* [PROBLEM REQUIREMENTS] Look through the entries below and copy exactly the part that begins with the line containing "Select the Lasso tool in the toolbar" and ends with the line containing "The width and". Do not copy the pictures.

* [RECORDS FOR PROCESSING]
=== Section Start ===

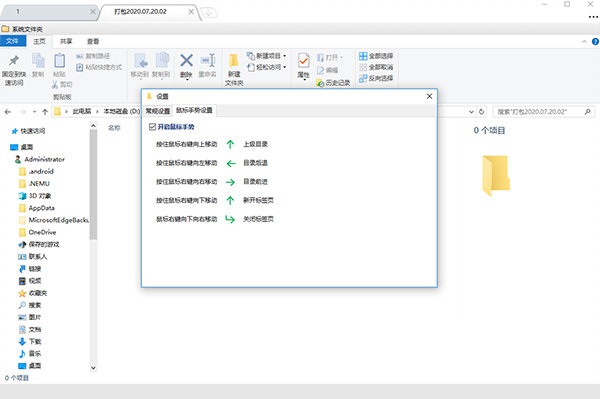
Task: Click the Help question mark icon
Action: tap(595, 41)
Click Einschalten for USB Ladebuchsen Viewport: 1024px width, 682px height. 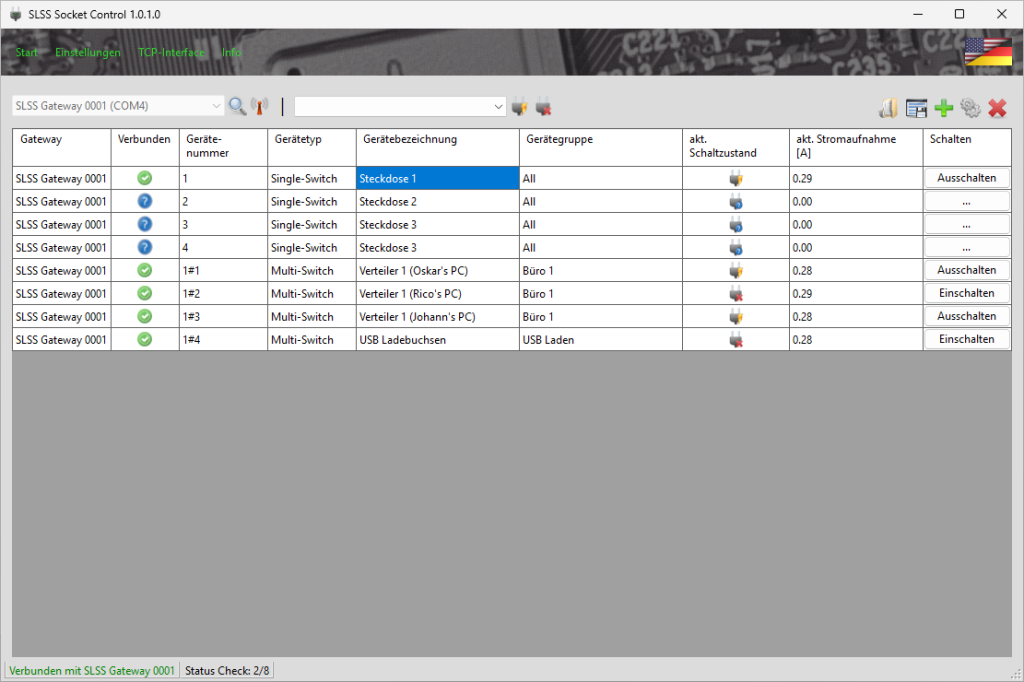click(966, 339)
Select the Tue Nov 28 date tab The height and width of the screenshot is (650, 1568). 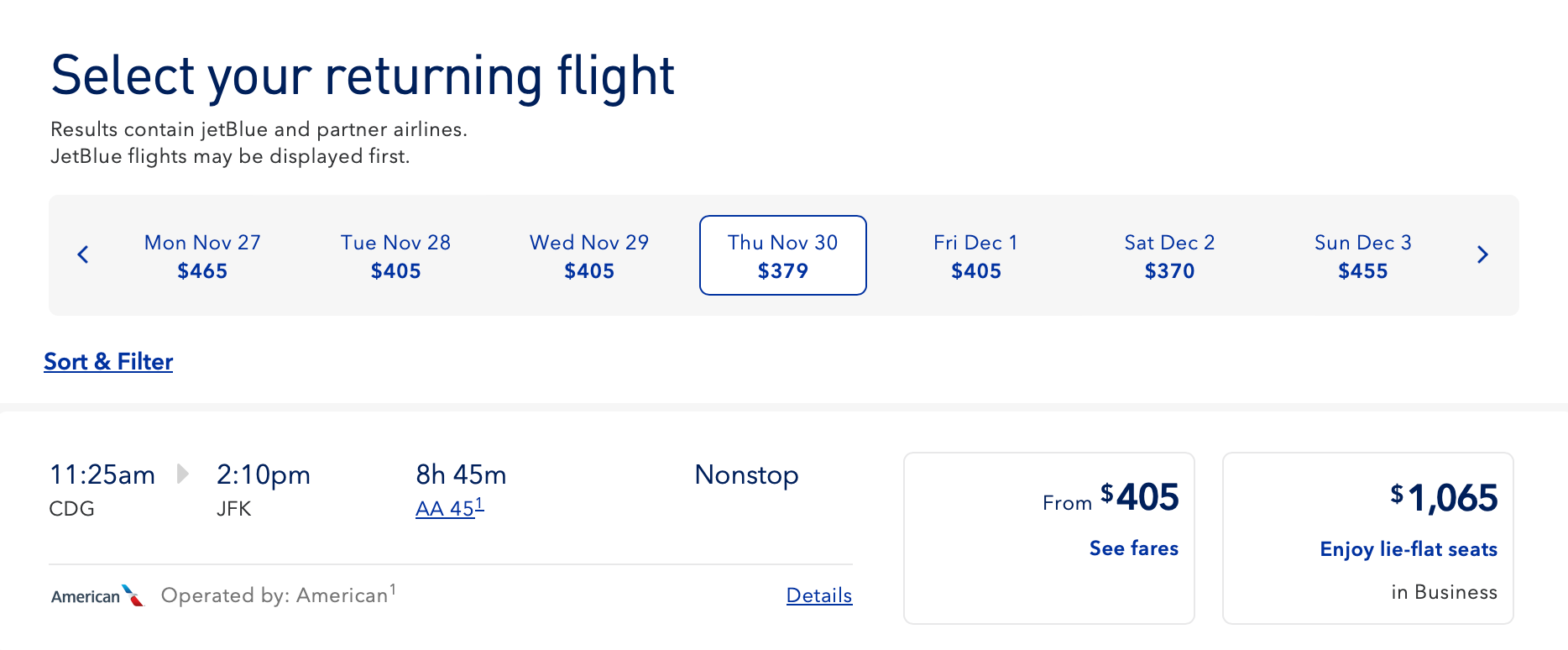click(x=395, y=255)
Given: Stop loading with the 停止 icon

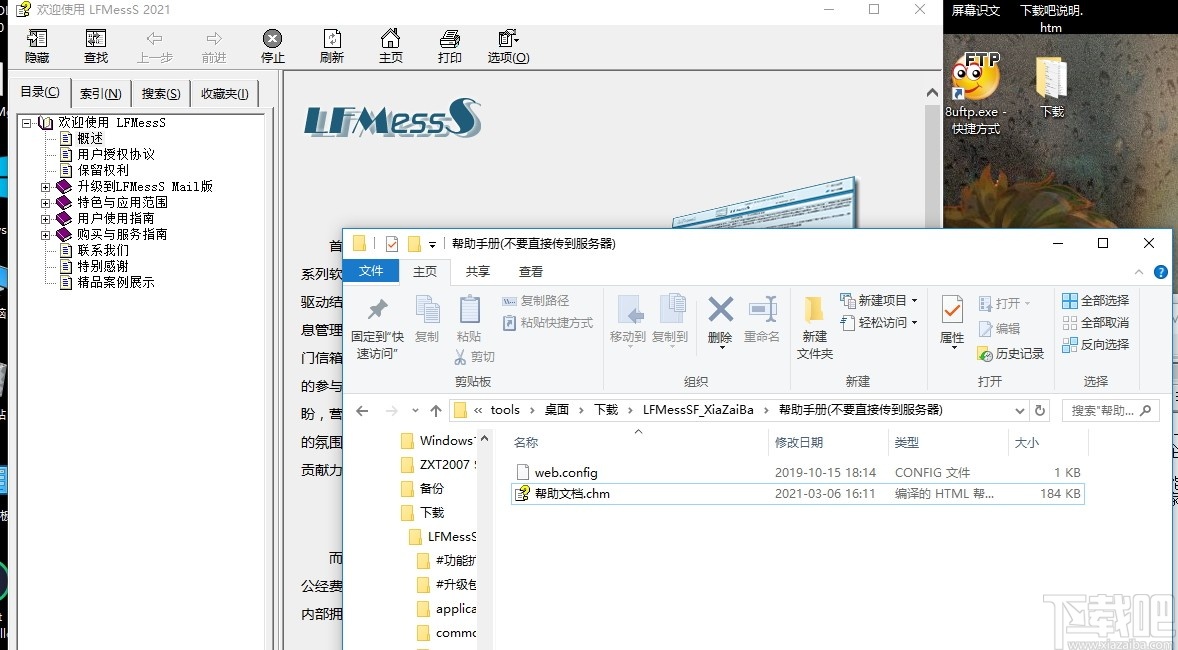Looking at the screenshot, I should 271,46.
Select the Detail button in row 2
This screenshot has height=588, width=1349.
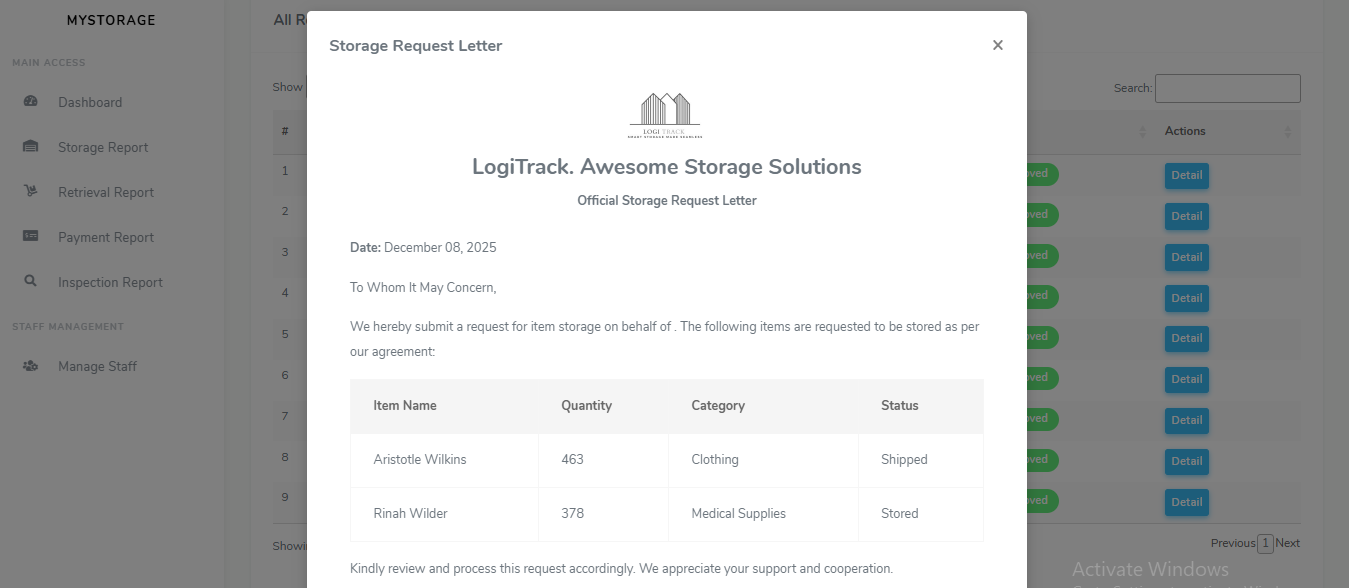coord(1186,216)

=== Section End ===
=== Section Start ===

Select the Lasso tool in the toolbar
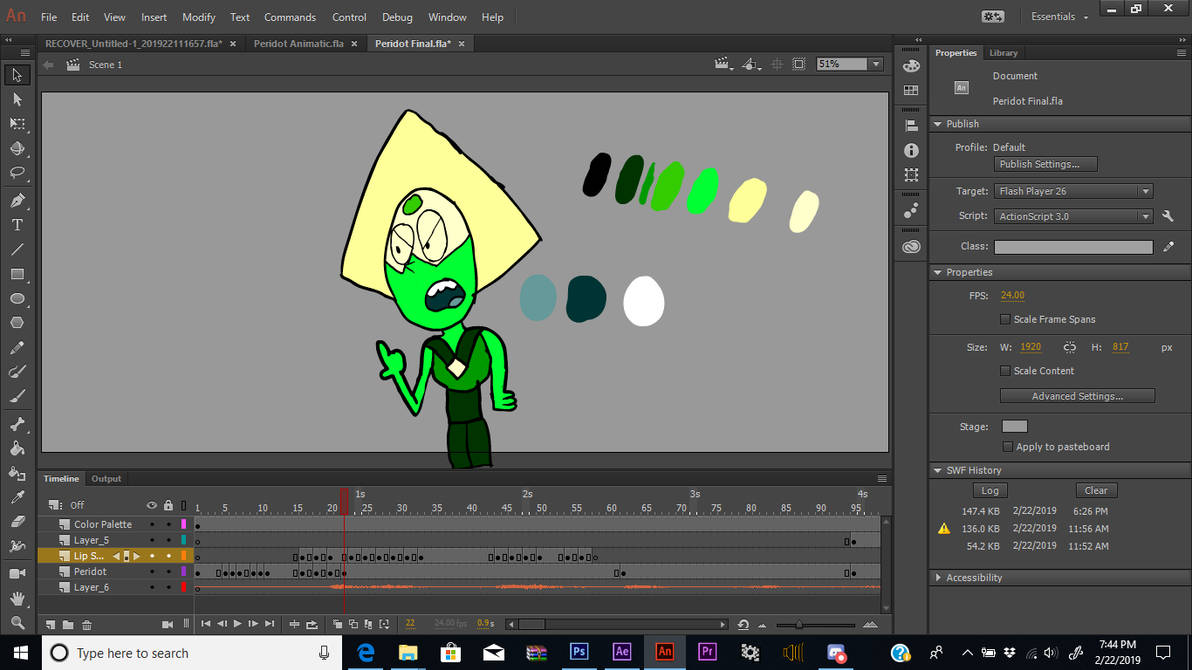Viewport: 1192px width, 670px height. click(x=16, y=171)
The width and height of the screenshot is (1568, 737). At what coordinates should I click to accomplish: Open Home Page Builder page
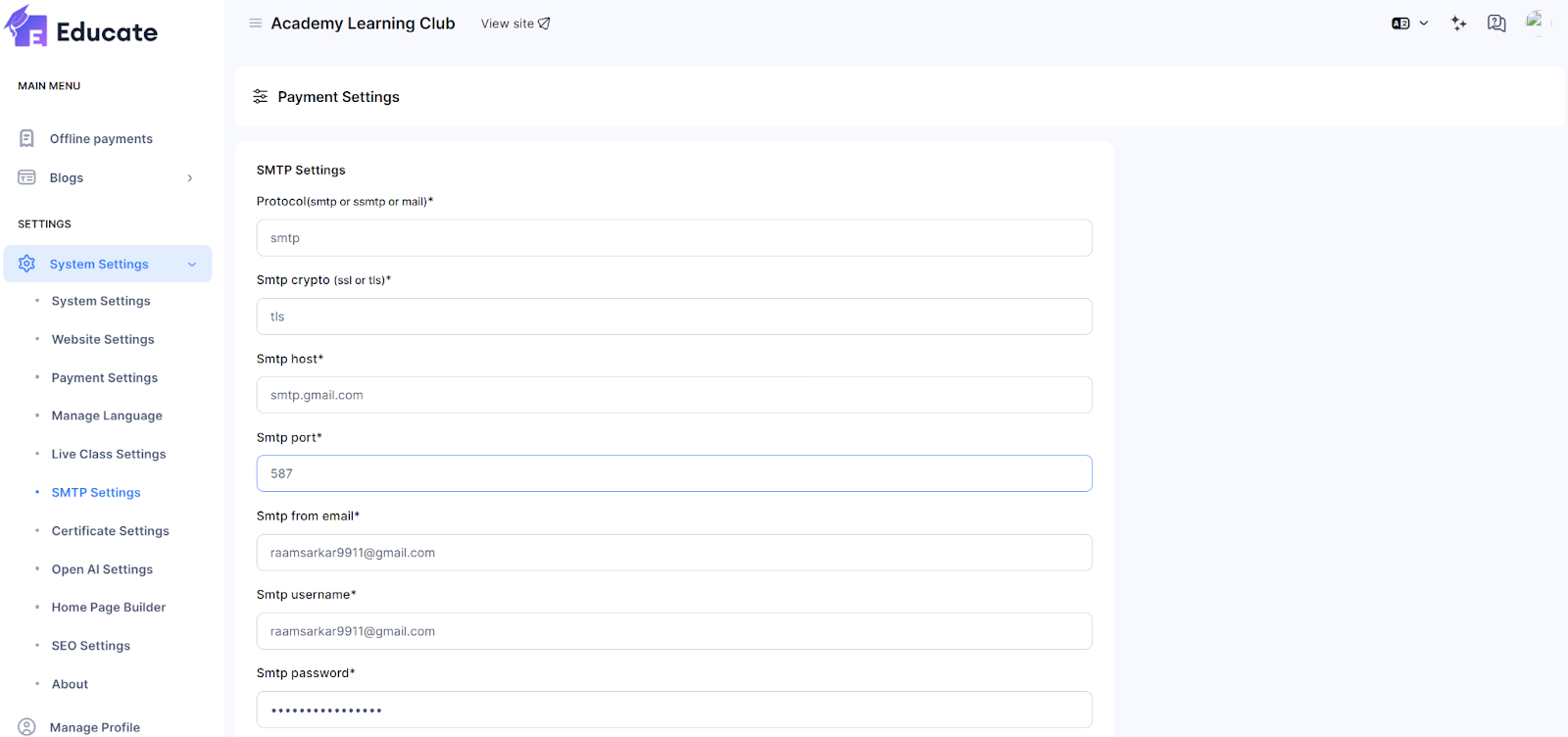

=== Section End ===

* [ANSWER FOR THE TASK]
Select the Lasso tool in the toolbar
Viewport: 1192px width, 670px height. click(x=16, y=171)
The width and height of the screenshot is (1568, 737). At what coordinates should I click to accomplish: Open Home Page Builder page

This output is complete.